Ils ont noté une photosynthèse tardive, mais prometteuse, en juillet et août, en raison des conditions favorables : une eau plus chaude et moins de turbidité.

Reste que c’était beaucoup moins qu’attendu, ce qui a poussé les chercheuses à s’interroger : « où va tout le carbone et comment est-il séquestré? Les milieux peu profonds sont aussi susceptibles de stocker le carbone mais les conditions doivent être spécifiques », ajoute la Pre Noisette.

Sans compter qu’en raison des conditions météorologiques dans la région de Rimouski,  la glace arrache 80% de la production, tous les hivers. Il faudrait donc un suivi pour comprendre où toute cette matière disparaît et du coup, comment mieux protéger la capacité des algues à emprisonner le carbone.

Carbone bleu, un terme mal connu

La séquestration du carbone en milieu marin enthousiasme également les médias, qui parlent parfois de carbone bleu. Mais en des termes un peu ésotériques, reproche le Breton Florian De Bettignies. « On parle même d’or bleu. Cela pourrait être un des outils dans la lutte aux changements climatiques, c’est vrai », mais on n’en est pas encore là, faute de bien connaître le potentiel. 

Les crédits carbone viennent relancer l’intérêt pour ces écosystèmes de « carbone bleu », qui sont devenus économiquement plus intéressants depuis qu’on a découvert leur potentiel pour la confection d’additifs alimentaires, de cosmétiques, pour l’agriculture, etc.

Le Groupe d’experts intergouvernemental sur l’évolution du climat (GIEC) s’est même intéressé dès 2019 à la culture des macroalgues pour l’atténuation du changement climatique.

Mais aucun des projets de recherche n’est venu apporter une réponse ferme au potentiel des algues. Comme le souligne Laurence Paquette de l’Institut Maurice-Lamontagne, « les travaux datent souvent de plusieurs décennies et à l’échelle locale, on n’a pas une couverture complète. »

C’est pourquoi, avec l’UQAR, elle travaille à une cartographie des habitats côtiers. Il est nécessaire aussi de sensibiliser les populations environnantes à la nécessité de préserver ces écosystèmes.

Autre demande du milieu de la recherche :« nous aimerions avoir un réseau d’observatoires, comme en Bretagne.
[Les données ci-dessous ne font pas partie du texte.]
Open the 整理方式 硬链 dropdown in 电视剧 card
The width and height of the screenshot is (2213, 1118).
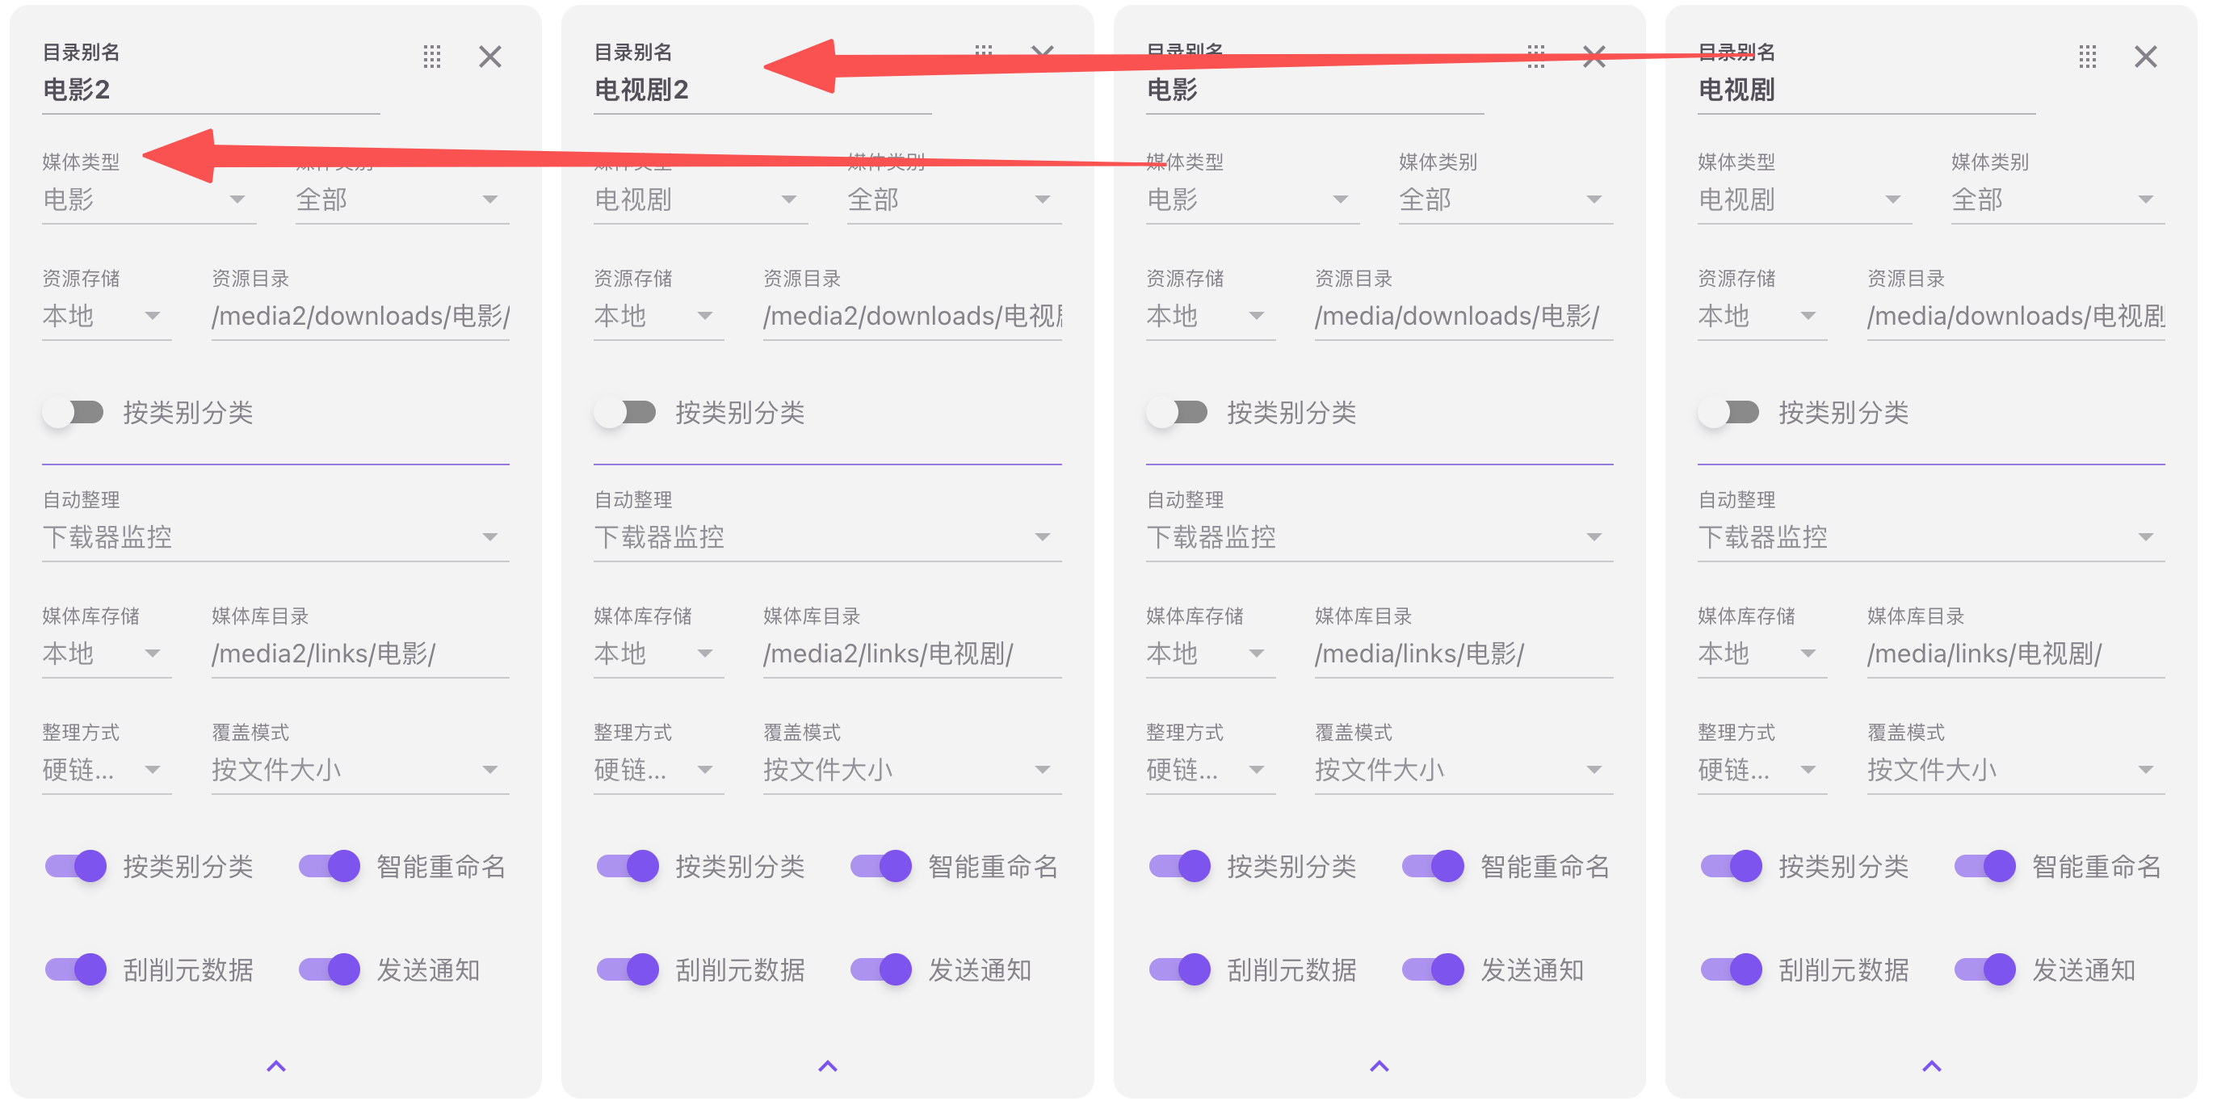(x=1762, y=769)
Car le suivi des conditions de cette ressource est autant nécessaire que sa protection », relève encore Fanny Noisette.

Le Québec protège 10% des milieux marins, mais la cible est de 30%, rappelle la représentante de la SNAP Québec. « C’est encore peu connu du grand public cette notion de carbone bleu. Il importe aussi de sensibiliser le milieu politique à protéger les écosystèmes en bonne santé contre les dégradations. Plutôt que de restaurer, il faut agir en amont en créant des aires protégées », insiste Marie Cadieux.